If you’re trying to construct a picture of the quickly changing real estate market, we can help.
If you’re a seller, you’re concerned about how mortgage rates impact your potential buyers. If you’re a buyer- you’re worried about how rates will affect your purchasing power.
Will the pendulum swing hard towards buyers? That is, will it become a buyer’s market? Not so fast.
What You Might Want to Consider:
There is Lower Volatility Than Expected.
New York is the least volatile market in the US. Prices never reached new peaks, and rarely every drop more than 10%. If there are drops of more than 10%, such as 2020 COVID and Q4 2008 during the Great Recession, the rebound has been FAST.

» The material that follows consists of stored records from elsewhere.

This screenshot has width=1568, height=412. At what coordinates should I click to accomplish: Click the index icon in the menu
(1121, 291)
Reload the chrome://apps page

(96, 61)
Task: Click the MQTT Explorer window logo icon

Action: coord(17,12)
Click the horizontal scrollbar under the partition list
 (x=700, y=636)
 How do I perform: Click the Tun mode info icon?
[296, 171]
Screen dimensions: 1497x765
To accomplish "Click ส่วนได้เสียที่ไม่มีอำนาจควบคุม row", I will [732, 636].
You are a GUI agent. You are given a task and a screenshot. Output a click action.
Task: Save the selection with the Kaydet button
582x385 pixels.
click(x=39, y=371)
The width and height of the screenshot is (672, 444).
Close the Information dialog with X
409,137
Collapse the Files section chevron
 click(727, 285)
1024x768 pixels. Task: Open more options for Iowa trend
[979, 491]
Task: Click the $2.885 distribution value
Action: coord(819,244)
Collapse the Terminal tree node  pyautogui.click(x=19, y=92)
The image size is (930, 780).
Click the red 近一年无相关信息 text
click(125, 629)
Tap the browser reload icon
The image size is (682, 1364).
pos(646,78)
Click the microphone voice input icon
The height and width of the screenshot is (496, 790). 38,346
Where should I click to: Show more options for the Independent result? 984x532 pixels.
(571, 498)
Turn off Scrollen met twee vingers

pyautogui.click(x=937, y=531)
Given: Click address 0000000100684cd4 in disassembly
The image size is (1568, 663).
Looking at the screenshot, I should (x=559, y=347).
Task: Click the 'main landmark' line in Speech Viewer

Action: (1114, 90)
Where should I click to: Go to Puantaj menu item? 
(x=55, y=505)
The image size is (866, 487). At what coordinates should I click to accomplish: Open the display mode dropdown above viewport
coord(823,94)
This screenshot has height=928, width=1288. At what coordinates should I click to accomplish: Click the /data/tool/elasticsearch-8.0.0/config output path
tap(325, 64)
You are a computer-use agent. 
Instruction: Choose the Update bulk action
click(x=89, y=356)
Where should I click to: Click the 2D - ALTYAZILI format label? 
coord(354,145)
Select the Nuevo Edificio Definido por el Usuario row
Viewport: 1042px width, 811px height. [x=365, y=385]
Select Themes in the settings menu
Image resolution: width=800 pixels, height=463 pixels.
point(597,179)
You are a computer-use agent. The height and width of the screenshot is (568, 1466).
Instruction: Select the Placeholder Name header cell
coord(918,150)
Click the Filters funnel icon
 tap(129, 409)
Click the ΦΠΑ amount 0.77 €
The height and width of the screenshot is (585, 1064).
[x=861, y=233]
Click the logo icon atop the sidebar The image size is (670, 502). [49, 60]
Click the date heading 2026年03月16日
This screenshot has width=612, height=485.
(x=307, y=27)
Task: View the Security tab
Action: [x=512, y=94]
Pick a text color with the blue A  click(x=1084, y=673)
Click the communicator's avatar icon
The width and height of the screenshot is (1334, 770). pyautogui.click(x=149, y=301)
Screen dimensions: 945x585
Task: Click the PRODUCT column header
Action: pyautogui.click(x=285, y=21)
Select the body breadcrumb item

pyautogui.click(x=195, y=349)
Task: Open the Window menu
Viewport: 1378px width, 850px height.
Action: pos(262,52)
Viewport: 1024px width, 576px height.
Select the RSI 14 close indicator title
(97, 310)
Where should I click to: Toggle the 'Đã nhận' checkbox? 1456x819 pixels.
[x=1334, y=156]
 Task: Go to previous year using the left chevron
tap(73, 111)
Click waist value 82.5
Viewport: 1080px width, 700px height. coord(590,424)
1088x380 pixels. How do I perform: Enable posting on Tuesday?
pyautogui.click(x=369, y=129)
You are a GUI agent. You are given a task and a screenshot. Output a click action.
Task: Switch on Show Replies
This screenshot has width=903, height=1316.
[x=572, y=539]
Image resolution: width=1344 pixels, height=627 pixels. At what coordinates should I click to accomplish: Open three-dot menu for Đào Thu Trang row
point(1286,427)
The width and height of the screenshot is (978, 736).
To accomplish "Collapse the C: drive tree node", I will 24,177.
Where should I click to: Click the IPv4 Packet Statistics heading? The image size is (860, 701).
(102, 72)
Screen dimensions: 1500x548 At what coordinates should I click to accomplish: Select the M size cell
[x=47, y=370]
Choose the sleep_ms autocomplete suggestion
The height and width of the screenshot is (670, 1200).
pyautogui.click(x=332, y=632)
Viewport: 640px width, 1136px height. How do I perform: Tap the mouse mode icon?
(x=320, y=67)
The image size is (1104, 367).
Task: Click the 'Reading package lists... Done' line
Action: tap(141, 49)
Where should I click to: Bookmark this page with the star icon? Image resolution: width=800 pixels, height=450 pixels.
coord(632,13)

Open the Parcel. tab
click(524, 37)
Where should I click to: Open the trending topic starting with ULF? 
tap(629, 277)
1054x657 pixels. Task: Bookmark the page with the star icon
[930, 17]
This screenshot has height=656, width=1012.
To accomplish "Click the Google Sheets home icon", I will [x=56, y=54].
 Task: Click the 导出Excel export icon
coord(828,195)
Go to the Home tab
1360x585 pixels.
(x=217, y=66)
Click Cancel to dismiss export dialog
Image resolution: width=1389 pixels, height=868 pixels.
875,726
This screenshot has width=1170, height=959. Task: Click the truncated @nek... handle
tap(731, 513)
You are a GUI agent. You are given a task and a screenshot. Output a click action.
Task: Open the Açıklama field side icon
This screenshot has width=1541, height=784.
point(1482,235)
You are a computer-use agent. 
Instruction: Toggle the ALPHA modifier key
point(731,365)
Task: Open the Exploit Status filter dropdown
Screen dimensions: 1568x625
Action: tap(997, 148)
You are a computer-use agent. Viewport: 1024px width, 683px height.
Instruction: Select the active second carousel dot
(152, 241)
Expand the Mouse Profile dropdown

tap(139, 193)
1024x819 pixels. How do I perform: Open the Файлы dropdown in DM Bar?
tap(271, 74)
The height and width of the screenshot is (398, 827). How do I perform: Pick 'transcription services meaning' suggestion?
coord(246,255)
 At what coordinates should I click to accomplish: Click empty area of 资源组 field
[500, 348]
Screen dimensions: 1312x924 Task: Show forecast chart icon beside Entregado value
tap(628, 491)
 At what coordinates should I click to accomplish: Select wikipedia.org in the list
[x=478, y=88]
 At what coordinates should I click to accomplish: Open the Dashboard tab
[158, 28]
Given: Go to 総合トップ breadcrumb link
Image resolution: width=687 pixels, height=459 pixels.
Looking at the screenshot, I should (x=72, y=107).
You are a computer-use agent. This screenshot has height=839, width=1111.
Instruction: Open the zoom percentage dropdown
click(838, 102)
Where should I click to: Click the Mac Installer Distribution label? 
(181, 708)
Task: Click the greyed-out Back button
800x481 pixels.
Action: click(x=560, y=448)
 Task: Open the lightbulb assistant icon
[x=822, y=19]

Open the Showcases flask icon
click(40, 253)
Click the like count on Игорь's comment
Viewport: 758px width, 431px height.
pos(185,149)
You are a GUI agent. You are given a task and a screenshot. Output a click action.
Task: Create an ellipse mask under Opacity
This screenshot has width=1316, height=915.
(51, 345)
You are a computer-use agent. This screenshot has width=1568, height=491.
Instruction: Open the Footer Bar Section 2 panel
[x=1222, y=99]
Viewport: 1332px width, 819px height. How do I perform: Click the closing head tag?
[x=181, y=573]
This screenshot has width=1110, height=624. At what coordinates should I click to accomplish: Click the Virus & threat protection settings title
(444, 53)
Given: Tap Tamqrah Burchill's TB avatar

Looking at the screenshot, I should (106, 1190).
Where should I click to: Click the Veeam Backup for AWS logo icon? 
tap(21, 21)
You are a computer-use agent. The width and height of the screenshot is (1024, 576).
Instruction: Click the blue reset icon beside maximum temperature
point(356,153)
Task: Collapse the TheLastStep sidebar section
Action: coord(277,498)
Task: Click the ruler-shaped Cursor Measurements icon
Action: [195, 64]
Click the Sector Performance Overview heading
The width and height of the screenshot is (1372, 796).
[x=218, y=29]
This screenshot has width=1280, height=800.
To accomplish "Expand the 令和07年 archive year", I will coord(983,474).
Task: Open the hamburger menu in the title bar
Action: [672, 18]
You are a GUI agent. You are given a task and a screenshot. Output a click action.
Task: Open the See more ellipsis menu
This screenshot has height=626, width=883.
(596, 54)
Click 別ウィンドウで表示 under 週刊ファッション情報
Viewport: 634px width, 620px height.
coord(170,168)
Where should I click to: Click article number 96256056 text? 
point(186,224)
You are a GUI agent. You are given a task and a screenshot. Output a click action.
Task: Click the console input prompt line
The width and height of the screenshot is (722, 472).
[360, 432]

Lower Inventory Than Expected
Inventory is actually about HALF of what is expected this time of year. How will that impact the price softening that so many of our clients are concerned (or happy) about?
Not the Buyer’s Market Everyone Expected
It’s not the seller’s market of the past 18 months, which saw prices pushing back up to 2018 levels. But it’s not a buyer’s market, either. Suburban markets and many other cities are already seeing price drops. But we’re only seeing 2-5% softening to date. We’re expecting a much more balanced market than elsewhere. There’s just too much certainty today, and ability to look at historic trends.
If You’re Thinking About Buying, Don’t Sit On The Sideline
If mortgage rates rise again, you’ll be happy you bought today, because price softening won’t keep pace with it. If rates drop, prices will almost certainly rise- and you can refinance. So don’t wait on the sideline. Get educated, so you can jump when you find opportunities in the market.